**What the exercise asks**
Wherever "will" turns up in the entries, copy out the line that holds it.

**********

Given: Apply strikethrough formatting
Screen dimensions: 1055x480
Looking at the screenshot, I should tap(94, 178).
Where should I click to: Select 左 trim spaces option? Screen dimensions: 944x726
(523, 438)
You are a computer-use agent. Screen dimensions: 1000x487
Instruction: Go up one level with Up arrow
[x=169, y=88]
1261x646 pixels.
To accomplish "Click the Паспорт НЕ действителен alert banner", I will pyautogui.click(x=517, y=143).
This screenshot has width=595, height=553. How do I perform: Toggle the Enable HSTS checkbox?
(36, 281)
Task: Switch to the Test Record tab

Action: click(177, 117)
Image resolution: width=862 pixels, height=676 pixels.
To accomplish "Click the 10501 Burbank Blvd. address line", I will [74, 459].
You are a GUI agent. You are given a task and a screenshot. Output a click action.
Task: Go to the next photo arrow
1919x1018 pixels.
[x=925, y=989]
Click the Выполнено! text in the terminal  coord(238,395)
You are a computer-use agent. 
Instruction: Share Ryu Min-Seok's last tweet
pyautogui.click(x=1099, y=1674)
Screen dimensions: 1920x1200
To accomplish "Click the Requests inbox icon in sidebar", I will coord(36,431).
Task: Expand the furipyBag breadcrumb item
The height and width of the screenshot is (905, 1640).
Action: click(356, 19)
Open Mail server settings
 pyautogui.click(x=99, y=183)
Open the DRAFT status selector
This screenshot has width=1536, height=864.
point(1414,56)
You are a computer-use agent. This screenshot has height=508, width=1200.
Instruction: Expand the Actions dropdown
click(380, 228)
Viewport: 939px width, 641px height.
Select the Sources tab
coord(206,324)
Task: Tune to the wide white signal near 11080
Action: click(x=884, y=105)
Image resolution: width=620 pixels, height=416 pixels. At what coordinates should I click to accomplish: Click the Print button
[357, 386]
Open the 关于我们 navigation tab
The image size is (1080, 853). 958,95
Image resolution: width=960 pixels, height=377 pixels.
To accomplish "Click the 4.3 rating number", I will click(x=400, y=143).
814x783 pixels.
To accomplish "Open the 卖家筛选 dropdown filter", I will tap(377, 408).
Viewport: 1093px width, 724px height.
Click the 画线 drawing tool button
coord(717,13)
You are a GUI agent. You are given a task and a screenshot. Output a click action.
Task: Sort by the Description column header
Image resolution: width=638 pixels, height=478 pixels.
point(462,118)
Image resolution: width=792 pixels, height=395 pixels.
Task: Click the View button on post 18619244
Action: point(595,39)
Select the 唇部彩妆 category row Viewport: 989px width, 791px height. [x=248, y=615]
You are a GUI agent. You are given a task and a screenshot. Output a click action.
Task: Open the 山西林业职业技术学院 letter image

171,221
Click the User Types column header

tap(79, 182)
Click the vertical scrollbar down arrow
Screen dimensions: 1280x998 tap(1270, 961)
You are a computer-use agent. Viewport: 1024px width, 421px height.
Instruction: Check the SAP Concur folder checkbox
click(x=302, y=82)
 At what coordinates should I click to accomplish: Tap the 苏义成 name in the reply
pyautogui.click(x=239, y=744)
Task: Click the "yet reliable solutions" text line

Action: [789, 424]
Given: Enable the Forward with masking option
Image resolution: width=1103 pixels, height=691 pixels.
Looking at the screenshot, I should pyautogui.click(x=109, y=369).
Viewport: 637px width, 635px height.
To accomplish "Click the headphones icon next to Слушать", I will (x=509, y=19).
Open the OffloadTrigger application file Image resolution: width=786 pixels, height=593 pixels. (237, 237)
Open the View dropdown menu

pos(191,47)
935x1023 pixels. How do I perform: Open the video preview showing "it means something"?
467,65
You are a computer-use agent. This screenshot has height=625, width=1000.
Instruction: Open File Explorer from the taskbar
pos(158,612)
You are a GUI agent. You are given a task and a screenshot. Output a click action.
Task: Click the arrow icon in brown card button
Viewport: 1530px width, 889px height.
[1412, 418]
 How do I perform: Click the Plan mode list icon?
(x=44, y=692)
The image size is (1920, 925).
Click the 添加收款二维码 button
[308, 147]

**********

**Solution for this exercise**
To accomplish "Click the Паспорт НЕ действителен alert banner", I will pyautogui.click(x=517, y=143).
To accomplish "Click the 10501 Burbank Blvd. address line", I will [74, 459].
To accomplish "Click the Requests inbox icon in sidebar", I will coord(36,431).
To accomplish "Click the 4.3 rating number", I will click(x=400, y=143).
To accomplish "Open the 卖家筛选 dropdown filter", I will tap(377, 408).
To accomplish "Click the headphones icon next to Слушать", I will (x=509, y=19).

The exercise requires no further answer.